Fortunately for foodies everywhere, prolific Singaporean director Eric Khoo has added one more to that list with Ramen Shop, a love letter to his hometown’s cuisine disguised as a family drama. Sadly, while Khoo certainly nailed the food part, the drama could have used a bit more work.
After the death of his emotionally distant father, Masato, a young ramen chef from Takasaki, Japan, finds the diaries of his Singaporean mother, who passed away when he was a child. Discovering recipes she saved for him and her innermost thoughts, he’s filled with long-forgotten memories of his childhood in Singapore and embarks on a trip to find his roots.

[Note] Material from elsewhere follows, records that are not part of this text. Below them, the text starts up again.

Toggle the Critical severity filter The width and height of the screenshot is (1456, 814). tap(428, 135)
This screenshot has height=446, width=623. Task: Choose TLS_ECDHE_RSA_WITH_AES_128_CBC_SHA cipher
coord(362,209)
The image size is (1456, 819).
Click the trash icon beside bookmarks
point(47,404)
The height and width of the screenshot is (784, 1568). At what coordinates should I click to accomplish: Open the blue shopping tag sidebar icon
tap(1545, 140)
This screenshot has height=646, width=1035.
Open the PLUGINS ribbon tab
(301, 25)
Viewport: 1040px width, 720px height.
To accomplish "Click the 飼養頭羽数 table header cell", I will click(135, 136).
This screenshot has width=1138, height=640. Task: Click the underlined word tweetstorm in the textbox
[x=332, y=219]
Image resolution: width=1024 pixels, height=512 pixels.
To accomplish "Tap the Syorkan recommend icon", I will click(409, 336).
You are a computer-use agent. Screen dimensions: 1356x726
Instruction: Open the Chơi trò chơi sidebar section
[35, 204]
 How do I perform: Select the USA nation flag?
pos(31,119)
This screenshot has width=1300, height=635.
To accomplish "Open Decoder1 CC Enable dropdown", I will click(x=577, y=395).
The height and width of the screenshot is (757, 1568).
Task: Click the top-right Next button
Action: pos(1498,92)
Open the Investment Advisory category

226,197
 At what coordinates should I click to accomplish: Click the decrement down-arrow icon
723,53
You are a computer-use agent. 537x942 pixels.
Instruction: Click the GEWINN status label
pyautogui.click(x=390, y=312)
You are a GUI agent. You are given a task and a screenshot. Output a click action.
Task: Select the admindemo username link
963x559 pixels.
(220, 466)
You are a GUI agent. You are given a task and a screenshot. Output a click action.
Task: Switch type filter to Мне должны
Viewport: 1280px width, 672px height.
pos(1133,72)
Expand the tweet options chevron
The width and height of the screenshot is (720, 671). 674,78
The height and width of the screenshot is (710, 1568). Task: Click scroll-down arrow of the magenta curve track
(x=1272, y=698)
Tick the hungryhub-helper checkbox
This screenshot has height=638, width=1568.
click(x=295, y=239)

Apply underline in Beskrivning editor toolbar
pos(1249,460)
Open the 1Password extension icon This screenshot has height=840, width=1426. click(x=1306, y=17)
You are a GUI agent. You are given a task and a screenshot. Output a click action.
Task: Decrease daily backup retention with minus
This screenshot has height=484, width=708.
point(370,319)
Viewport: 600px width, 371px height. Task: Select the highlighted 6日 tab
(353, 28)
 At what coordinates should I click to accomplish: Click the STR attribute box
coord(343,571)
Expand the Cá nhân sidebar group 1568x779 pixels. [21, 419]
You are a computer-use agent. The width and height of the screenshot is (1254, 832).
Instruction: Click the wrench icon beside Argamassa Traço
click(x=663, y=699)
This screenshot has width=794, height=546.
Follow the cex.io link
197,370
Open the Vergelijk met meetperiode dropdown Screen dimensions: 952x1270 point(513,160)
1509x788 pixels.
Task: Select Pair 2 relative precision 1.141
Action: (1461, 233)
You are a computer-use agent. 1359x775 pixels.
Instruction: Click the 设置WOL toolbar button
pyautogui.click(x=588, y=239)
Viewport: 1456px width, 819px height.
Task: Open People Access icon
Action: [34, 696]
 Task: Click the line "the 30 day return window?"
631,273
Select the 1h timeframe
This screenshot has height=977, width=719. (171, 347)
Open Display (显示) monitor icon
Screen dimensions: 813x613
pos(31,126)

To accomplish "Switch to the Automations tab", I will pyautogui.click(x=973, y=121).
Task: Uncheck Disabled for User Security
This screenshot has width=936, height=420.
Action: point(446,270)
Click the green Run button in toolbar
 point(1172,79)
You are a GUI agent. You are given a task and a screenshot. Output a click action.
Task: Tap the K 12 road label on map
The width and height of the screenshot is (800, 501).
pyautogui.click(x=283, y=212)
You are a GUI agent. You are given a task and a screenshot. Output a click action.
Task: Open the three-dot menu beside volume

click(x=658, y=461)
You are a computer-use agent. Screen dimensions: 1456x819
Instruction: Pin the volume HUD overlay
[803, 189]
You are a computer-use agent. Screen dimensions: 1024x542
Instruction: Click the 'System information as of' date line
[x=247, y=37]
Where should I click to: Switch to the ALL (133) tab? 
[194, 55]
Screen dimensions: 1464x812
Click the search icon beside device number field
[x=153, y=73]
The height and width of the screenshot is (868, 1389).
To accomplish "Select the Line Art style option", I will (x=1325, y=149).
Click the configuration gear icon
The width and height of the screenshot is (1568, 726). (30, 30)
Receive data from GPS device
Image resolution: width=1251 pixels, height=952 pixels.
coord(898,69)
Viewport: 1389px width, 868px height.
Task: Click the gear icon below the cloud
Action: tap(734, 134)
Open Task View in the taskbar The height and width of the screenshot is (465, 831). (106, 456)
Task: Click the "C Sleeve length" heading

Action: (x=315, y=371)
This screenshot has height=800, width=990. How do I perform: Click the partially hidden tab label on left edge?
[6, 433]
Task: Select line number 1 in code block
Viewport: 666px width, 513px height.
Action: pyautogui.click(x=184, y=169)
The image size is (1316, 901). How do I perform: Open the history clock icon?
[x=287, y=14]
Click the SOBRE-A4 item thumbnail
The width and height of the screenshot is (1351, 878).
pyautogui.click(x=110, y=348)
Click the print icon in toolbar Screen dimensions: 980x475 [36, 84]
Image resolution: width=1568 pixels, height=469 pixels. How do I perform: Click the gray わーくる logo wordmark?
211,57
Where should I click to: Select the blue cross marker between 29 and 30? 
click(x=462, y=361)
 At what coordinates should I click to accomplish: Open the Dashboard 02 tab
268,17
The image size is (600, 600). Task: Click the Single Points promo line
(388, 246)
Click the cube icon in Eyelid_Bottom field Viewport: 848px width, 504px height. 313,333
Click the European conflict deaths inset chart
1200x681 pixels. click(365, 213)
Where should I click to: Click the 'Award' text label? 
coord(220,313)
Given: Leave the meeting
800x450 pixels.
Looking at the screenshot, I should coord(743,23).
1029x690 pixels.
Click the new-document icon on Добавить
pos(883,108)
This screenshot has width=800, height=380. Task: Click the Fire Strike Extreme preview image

With the help of a Japanese expat food blogger, he tracks down his maternal family and pieces together the courtship of his parents, who bonded over their mutual appreciation of food – particularly the Singaporean dish bak kut teh, a pork rib stew served with oolong tea. But he is unable to connect with his grandmother, the family matriarch, who opposed his parent’s union: A survivor of the brutal Japanese occupation during WWII, she forbade the marriage and disowned his defiant mother; now, she refuses to even speak to Masato. Determined to heal the old wound, Masato creates a fusion of ramen and bak kut teh in the hope that food will succeed where words have failed.
The Great Communicator
At times oversentimental, Ramen Shop nonetheless tells its tale of familial reconciliation with a straightforward sincerity that is hard to fault. But the food steals the show: Presenting Singaporean cuisine, a heady mix of Indian, Chinese and southeast Asian traditions, in a delicious light, the real stars are on the plate. In fact, the dishes often have more personality and depth than the protagonists: each character is taciturn bordering on curt – unless they’re discussing food. Then, they transform into gushing waterfalls, going on at length about making your own chili sauce (use fresh kalamansi juice instead of vinegar) or the finer points of making noodles in a high humidity environment.
Gradually, you realize how this family became estranged – everyone is terrible at expressing themselves outside the kitchen. But that is precisely the point: One character remarks that Masato himself is like ramen, the Chinese noodle soup adapted to Japanese tastes – a hybrid combining the very best traits of two cultures. When he fuses Japanese and Singaporean cuisine, he demonstrates that food can bring people together.
Indeed, Ramen Shop’s metaphor for multiculturalism is a powerful one, but unless you’re an unabashed foodie yourself, its one-dimensional characters may go right over your head instead of straight to your gut.